Another intriguing phenomenon found from this study also need to be further studied, which was that, though free service was provided to the identified cough patients, some of them were still not willing to get further examination. When inquired about the potential reasons, some patients answered "Free? I don't believe it. After examination, I am sure they will administrate many drugs and charge me a lot", and others said "That is only cough. I know it will not be a serious disease..." More reasons undermining this aspect need further studies.

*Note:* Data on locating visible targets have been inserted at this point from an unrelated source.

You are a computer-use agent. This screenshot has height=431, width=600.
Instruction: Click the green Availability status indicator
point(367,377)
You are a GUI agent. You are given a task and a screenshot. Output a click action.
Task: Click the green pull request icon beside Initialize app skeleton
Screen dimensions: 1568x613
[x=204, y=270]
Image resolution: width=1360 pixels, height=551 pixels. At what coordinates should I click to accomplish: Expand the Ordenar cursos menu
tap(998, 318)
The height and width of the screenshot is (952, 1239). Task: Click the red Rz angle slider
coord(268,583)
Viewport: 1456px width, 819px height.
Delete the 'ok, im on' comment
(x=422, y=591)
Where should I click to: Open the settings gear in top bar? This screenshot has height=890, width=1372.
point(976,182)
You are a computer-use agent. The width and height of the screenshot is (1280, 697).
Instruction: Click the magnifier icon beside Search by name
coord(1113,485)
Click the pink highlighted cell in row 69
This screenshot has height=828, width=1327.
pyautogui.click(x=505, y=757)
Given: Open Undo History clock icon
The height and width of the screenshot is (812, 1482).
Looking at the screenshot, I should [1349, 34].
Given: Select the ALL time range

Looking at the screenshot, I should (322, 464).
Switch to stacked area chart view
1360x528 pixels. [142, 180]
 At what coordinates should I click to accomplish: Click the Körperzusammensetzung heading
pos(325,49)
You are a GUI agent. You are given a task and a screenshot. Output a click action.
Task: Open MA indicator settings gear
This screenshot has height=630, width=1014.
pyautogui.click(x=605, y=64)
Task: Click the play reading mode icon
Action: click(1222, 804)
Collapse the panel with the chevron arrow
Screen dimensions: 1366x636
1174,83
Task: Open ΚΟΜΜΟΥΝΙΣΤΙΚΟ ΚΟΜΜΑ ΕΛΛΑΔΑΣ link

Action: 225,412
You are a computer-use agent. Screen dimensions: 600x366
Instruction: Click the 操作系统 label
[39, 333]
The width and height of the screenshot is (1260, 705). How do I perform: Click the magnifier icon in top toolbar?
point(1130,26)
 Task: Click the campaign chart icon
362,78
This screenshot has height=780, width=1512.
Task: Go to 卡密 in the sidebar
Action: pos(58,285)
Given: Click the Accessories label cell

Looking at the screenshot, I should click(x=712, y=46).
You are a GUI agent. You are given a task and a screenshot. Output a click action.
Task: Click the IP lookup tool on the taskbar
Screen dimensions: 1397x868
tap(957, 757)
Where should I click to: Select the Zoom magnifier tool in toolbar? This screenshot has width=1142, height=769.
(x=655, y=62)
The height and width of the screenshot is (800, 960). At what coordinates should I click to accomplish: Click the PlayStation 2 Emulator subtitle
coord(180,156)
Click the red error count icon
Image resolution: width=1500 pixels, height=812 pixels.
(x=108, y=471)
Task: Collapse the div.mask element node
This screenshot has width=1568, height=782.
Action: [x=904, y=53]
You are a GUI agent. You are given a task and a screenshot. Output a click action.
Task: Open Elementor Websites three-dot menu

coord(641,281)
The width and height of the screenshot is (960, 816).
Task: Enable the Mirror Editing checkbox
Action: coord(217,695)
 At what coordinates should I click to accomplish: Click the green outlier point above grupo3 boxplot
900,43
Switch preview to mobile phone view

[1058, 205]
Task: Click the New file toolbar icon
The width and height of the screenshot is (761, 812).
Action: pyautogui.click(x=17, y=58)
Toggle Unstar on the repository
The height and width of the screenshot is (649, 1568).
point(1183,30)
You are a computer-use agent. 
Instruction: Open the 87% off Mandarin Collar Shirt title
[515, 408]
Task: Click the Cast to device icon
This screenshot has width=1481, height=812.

One of the limitations in this study is that data were only collected from one county, which might not truly reflect the vision of the whole population in China. Though the study is very small, and findings from this study may not be comprehensive, it does have impacts on gender equity in TB control of China. Another limitation is that information depended on self-reported data and the survey on health-care seeking behavior was based on recall history. To minimize recall bias, some strategies had been taken, such as questionnaires were pre-tested and all questions were set to be easy understood; investigators were carefully trained and supervised. Ten percent of subjects were re-interviewed through telephone and the consistency was more than 95%.